- _Exercise details_: In the records below, find the line holding "You are a computer-use"; copy it and every line after it to the end, omitting all images.

- _Record set_:
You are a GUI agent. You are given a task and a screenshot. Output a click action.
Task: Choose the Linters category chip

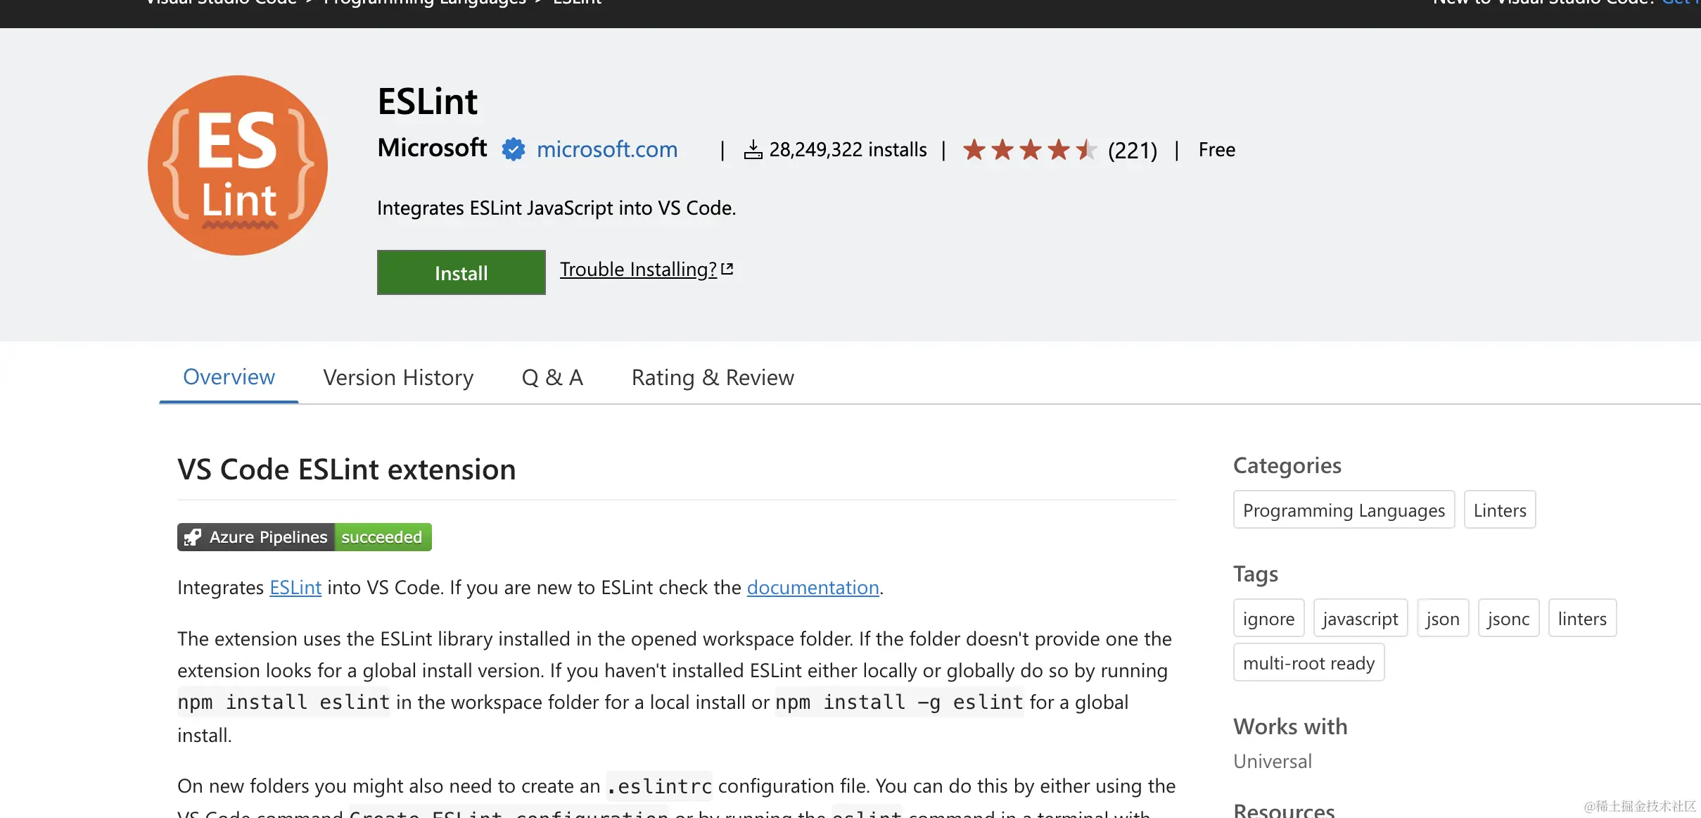pyautogui.click(x=1499, y=510)
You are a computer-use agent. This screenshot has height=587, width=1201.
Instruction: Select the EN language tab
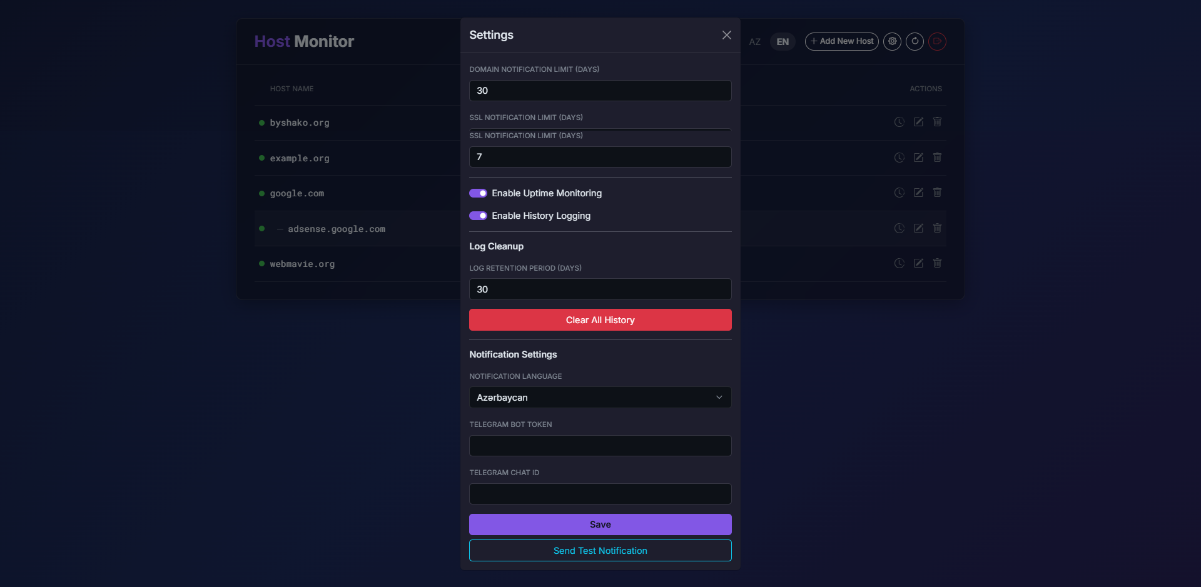tap(782, 42)
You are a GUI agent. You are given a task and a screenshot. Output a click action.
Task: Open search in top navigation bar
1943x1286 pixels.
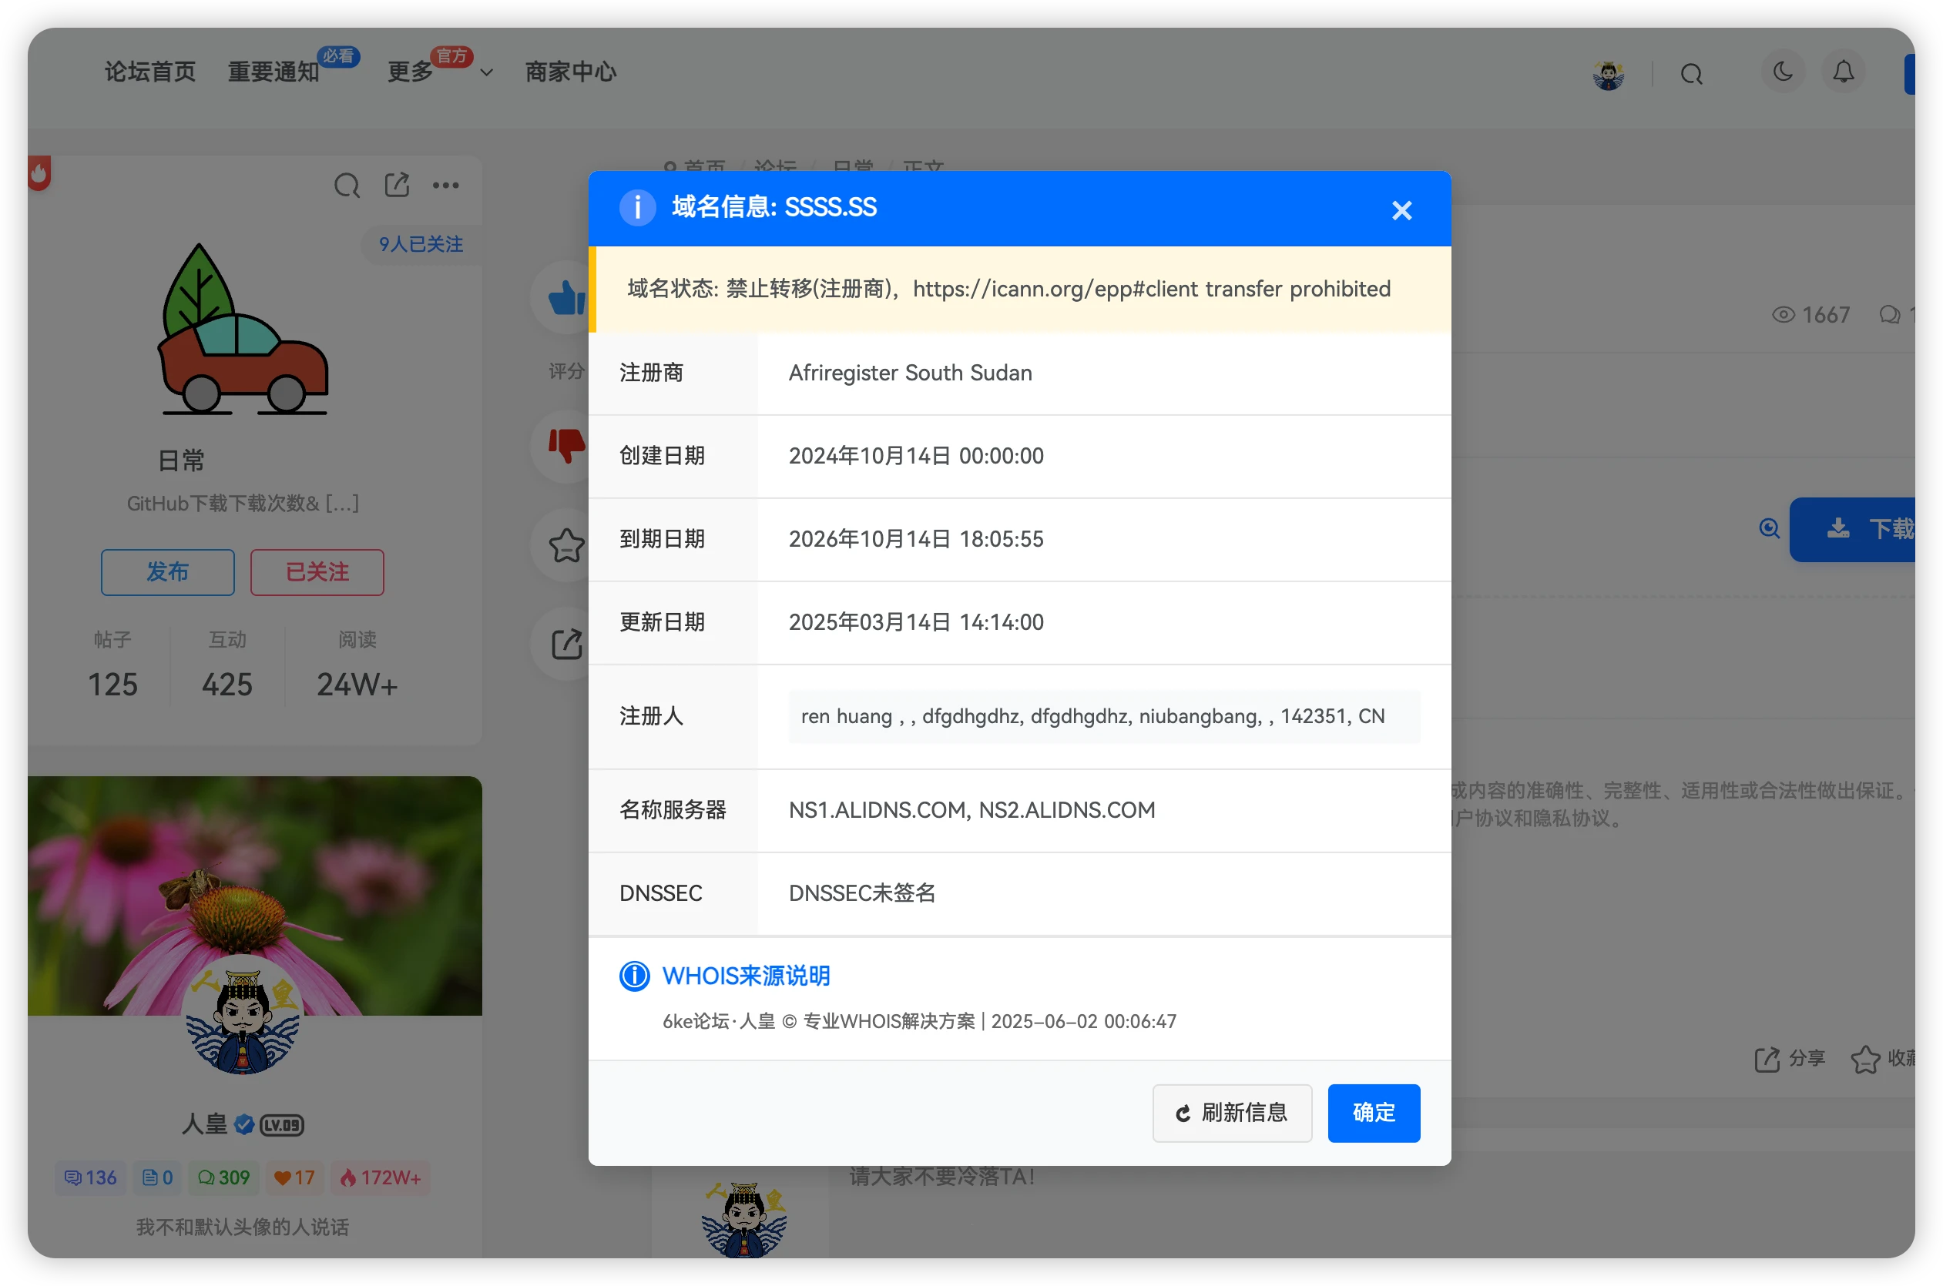pyautogui.click(x=1691, y=75)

- _Response for this exercise_:
You are a computer-use agent. This screenshot has height=587, width=1201.
Instruction: Select the EN language tab
tap(782, 42)
You are a GUI agent. You are given a task and a screenshot. Output a click action.
Task: Open search in top navigation bar
1943x1286 pixels.
pyautogui.click(x=1691, y=75)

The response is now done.